I'm writing an application that will scan a directory for newly-added files then do some processing on them using WatchService. This portion is working as expected. Now, I need to write code to handle files that were added to the directory before the the service is started.
The naive approach would be to simply get a list of files in the folder before registering the path with the WatchService; I have concerns, though, that this may leave a gap between processing the pre-existing files and watching for new events, where I might miss incoming files. The safest option would be to start Watching for events, but not process them, until I've dealt with the files already present.

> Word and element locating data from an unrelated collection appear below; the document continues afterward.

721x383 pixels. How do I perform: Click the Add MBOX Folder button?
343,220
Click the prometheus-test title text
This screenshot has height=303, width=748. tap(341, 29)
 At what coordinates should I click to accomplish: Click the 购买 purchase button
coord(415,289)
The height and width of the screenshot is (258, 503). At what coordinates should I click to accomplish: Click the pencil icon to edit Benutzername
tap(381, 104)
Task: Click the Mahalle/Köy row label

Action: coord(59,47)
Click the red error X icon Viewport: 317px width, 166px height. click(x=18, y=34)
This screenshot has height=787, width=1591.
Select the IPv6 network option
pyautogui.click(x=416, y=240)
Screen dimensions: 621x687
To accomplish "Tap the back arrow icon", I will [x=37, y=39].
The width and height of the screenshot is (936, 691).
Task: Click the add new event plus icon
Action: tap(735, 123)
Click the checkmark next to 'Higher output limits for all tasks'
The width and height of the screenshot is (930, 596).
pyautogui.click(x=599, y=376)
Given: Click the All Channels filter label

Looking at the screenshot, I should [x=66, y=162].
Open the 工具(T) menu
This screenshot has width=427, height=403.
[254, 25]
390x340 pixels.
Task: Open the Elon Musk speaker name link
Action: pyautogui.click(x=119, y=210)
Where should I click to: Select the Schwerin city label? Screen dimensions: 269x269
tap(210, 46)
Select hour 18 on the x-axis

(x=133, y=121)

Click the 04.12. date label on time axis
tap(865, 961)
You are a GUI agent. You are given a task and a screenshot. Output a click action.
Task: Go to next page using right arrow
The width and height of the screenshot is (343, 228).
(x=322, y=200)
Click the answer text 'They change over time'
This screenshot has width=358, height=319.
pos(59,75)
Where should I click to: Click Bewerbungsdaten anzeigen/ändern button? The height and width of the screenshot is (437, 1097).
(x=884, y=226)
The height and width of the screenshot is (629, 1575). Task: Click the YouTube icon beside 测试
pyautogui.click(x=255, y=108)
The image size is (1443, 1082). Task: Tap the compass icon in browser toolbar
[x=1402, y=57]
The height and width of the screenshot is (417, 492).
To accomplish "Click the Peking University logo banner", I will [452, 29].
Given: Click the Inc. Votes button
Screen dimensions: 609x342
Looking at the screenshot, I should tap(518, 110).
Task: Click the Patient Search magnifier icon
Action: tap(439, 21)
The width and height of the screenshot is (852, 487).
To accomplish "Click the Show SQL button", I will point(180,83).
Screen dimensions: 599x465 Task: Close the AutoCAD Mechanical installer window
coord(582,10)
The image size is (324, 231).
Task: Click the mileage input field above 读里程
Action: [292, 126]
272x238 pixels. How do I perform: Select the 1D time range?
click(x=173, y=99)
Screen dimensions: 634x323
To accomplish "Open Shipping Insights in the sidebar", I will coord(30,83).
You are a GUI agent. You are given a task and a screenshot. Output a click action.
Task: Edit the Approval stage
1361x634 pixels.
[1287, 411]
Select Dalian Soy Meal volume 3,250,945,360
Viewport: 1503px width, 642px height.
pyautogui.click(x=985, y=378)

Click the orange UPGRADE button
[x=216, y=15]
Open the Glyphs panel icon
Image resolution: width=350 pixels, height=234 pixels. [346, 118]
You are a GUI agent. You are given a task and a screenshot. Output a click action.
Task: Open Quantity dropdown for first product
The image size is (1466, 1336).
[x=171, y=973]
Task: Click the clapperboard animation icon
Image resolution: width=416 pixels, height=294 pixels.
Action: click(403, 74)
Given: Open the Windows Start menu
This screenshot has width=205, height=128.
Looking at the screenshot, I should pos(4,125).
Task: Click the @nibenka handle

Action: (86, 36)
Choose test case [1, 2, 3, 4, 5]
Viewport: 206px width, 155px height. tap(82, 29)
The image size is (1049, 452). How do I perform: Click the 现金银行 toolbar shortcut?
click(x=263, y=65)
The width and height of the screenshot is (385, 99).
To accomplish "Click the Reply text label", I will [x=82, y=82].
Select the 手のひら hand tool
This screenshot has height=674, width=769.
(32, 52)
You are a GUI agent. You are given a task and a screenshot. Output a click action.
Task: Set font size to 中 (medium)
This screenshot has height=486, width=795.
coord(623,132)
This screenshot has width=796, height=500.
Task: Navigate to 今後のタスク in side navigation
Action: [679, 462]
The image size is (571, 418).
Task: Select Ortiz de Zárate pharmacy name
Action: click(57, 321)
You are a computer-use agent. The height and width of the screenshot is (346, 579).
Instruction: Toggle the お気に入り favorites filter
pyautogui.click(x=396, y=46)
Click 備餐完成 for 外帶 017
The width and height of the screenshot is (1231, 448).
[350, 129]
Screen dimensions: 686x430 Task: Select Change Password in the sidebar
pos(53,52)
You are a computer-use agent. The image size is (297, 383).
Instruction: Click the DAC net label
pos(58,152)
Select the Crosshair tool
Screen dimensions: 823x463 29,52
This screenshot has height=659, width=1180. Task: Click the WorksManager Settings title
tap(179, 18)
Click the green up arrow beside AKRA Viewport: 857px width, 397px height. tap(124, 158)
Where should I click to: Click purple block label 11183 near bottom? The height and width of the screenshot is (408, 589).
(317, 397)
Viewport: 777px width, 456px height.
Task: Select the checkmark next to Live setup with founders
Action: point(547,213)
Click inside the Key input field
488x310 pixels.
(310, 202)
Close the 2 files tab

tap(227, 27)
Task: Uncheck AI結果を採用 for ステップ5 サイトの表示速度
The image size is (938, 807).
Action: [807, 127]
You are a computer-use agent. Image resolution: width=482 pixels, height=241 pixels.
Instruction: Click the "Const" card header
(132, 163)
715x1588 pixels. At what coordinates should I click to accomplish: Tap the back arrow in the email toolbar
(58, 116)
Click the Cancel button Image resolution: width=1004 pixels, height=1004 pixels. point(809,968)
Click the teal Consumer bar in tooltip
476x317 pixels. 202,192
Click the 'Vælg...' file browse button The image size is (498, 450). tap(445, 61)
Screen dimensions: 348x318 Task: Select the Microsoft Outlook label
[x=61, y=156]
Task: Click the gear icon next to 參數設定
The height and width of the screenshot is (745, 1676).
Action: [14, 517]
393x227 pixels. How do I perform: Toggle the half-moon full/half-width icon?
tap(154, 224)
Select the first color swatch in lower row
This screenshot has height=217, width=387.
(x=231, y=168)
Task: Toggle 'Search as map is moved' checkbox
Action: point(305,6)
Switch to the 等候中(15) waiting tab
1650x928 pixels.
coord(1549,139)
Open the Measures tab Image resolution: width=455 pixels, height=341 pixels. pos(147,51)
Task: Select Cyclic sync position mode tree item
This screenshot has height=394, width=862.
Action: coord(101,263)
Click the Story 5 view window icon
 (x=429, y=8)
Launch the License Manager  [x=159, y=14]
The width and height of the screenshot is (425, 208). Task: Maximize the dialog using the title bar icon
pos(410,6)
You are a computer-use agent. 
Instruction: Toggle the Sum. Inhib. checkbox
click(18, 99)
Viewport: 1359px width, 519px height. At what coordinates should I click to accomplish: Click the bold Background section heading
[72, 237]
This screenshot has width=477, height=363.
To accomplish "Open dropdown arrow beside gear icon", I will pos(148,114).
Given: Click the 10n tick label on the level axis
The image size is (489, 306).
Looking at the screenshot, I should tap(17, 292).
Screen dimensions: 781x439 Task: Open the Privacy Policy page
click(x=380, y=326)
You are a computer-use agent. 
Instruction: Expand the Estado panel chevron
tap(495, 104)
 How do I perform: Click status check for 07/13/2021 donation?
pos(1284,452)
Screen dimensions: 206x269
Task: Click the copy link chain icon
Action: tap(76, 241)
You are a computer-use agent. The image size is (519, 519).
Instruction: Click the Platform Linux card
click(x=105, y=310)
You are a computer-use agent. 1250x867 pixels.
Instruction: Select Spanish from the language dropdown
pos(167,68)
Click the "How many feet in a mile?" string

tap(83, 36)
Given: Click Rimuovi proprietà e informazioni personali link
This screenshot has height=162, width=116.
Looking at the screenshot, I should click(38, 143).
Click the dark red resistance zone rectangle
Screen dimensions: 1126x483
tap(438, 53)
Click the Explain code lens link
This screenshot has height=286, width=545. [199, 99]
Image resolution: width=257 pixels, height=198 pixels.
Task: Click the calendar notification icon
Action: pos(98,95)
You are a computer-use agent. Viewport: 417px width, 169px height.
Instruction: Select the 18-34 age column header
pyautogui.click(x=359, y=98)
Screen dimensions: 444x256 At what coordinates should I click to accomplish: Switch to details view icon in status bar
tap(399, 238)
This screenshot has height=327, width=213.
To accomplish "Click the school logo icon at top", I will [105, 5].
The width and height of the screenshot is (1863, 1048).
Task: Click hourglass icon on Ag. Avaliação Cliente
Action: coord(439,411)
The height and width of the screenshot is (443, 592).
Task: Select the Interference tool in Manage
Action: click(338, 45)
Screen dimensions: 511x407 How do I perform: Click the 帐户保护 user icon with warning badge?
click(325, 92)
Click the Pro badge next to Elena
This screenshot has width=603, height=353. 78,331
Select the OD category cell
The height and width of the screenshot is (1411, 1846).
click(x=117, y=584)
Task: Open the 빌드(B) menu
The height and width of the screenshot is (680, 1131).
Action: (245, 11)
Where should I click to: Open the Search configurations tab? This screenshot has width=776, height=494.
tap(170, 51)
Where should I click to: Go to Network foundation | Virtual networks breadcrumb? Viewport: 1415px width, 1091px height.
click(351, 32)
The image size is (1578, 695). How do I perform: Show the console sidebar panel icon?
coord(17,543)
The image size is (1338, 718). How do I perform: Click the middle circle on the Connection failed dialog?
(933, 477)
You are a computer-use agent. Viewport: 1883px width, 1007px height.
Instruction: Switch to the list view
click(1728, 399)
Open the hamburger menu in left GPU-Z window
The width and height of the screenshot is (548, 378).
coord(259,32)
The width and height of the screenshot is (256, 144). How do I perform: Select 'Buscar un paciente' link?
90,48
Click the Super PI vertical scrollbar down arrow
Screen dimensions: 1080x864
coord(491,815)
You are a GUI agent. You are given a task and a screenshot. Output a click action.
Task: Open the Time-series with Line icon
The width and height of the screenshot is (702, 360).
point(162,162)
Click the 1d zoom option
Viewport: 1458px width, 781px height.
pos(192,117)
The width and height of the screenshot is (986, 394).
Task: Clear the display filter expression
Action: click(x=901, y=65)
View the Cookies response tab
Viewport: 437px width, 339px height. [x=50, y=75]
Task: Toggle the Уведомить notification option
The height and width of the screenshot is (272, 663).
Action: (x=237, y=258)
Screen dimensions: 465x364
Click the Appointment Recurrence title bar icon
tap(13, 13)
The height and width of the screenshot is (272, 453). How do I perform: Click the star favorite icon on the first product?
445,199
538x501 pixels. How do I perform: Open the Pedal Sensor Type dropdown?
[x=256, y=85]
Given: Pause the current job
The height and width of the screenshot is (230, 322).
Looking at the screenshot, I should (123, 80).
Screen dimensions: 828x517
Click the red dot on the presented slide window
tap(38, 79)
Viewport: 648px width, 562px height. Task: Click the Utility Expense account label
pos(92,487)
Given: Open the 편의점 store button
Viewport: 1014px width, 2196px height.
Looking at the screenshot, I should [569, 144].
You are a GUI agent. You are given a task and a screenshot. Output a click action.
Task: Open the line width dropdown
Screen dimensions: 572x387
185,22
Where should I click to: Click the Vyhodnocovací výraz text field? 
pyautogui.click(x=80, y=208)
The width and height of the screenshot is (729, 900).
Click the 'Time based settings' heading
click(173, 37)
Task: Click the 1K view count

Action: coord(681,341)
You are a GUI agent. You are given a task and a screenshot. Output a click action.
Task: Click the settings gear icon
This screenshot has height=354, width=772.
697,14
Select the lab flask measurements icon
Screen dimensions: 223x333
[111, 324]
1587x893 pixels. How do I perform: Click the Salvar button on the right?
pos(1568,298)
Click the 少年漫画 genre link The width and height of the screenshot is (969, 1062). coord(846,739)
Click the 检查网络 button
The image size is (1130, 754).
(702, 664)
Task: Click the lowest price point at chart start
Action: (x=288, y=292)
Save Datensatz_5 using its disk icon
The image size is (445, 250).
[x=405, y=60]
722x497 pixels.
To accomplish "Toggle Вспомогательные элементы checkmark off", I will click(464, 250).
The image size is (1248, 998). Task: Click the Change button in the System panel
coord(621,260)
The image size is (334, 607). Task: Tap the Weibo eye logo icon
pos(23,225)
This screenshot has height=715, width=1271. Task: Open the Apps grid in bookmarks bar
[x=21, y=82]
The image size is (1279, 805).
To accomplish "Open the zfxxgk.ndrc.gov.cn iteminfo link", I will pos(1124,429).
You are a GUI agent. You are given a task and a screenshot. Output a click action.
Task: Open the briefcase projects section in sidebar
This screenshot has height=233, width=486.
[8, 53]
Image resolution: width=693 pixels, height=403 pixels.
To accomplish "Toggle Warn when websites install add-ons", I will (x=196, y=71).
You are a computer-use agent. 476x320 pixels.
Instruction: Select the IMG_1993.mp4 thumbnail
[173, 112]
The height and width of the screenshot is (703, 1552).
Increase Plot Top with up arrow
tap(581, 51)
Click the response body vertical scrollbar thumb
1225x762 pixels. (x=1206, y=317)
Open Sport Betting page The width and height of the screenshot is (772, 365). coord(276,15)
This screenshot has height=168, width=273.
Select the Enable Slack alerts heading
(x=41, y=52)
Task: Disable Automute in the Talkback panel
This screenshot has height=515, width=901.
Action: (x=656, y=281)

Is there some way to manually change the WatchKey's status to 'signalled'? This would accomplish my goals, but I'm not seeing a way to do this in WatchService's documentation.
The naive approach would be to simply get a list of files in the folder before registering the path with the WatchService; I have concerns, though, that this may leave a gap between processing the pre-existing files and watching for new events, where I might miss incoming files. The safest option would be to start Watching for events, but not process them, until I've dealt with the files already present.
Here is a way to address the concerns:
Start the watch-service
and get-files-list-from-folder-process
simultaneously.
Both these processes puts the file (file path) in a thread-safe queue collection - first - which allows last-in-first-out (LIFO) or first-in-first-out (FIFO) processing. One can consider java.util.concurrent.ConcurrentLinkedDeque
, LinkedBlockingDeque
, ConcurrentLinkedQueue
or LinkedBlockingQueue
based on requirement. This way all files are processed one after the other - irrespective of it is from the get-files-list-from-folder-process or the watch-service.
But, a check is required to avoid duplicate file processing to be sure there is no file added to the queue twice. This will be needed only at the beginning of the application. The actual file process program itself can track the files processed in another collection - which can be used to check if a file is already processed.